A-effing-men. I've been bitching about this the day the seal was breached. After reading this post, I'm glad as hell I've been sick the past couple of weeks and have had to stay indoors.

Well, I guess there's always Hoops these days...

Anonymous said...

The fact that the mastermind behind Defame Orlando is also the mastermind behind Save Our Scene is ripe with the sort of irony that hipsters love.

SUPAJEFF said...

BA HA HA HA HA

F THOSE PEOPLE

I'M GLAD I DIDNT WORK IT

I NORMALLY HAVE TO WHOOP SOME D-BAGS ASS WHEN I DO.

U CAN KEEP THAT CRAP.

ENJOY SUCK EXPO BBQ

Anonymous said...

Yeah its been defame's master secret plan all along to ruin carnival so that they could create their own shitty dance night called s.o.s-Save Our Scene.

Almost identical to carnival with the same shitty bartenders at the same shitty venue and with same shitty adrian dj'ing and promoting it. anonymous you are brilliant and by brilliant I mean retarded.

Anonymous said...

Are you going to write how Renee Stage has been dating a guy 3 MONTHS and moved him into her house, is PREGNANT and getting married!! HAHAHAHA what fucking white trash

Anonymous said...

should we expect more from renee? if i were her and finally got a boyfriend i'd hold on to him for dear life.

Anonymous said...

on another note, I think Mike Busey needs to be re-defamed. Check this out.

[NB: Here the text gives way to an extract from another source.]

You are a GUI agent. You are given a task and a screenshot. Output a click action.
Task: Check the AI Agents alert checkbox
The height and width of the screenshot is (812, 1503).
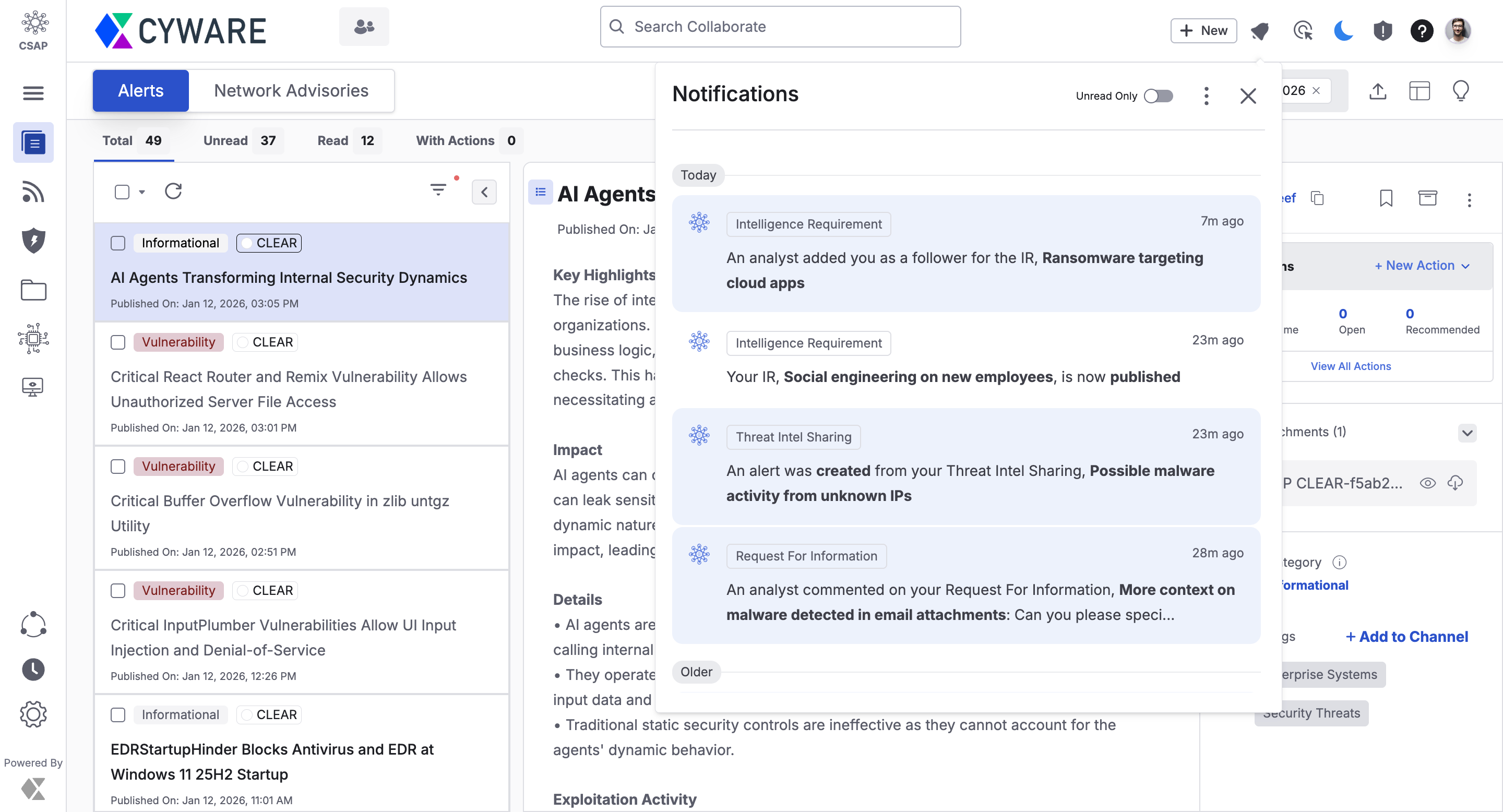point(118,243)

http://orlando.craigslist.org/tlg/864317872.html

Anonymous said...

I'm scared shitless of this fucking thing. Season 3 go away. Defame go away.

Anonymous said...

all of you need to stop judging a person by what clothes they wear and what bar they are at. I'm sorry i dont just dress in vintage and american apparel only... i like bbq and eye spy... all i want to do is drink and have a good fucking time. who the fuck cares where the hell i am. ok so the surf expo people may not be the coolest people but shit at least theyre cordial instead of looking me up and down judging me everytime i walk by them. And the ones that arent nice... well you always get some bad seeds in EVERY crowd. Get a fucking clue, you all are lame.

Anonymous said...

^
|
|

boring. why do people like this continue to come on this blog.

"ok so the surf expo people may not be the coolest people but shit at least theyre cordial"

funny, i found them the most drunken, obnoxious, rude and annoying guys to ever serve a drink to.

face said...

hey, we just made the door to eye spy from BBQ even LARGER!

Mme Paulita said...

I'll have to agree. I went into bbq Saturday night after a long hiatus and was singing along to Sunny Day Real Estate just like I was 8 years ago. On a side note though, what would they replace it with..I really couldn't stand it if Panic at the Disco was in its place or something. Is Precious still in there?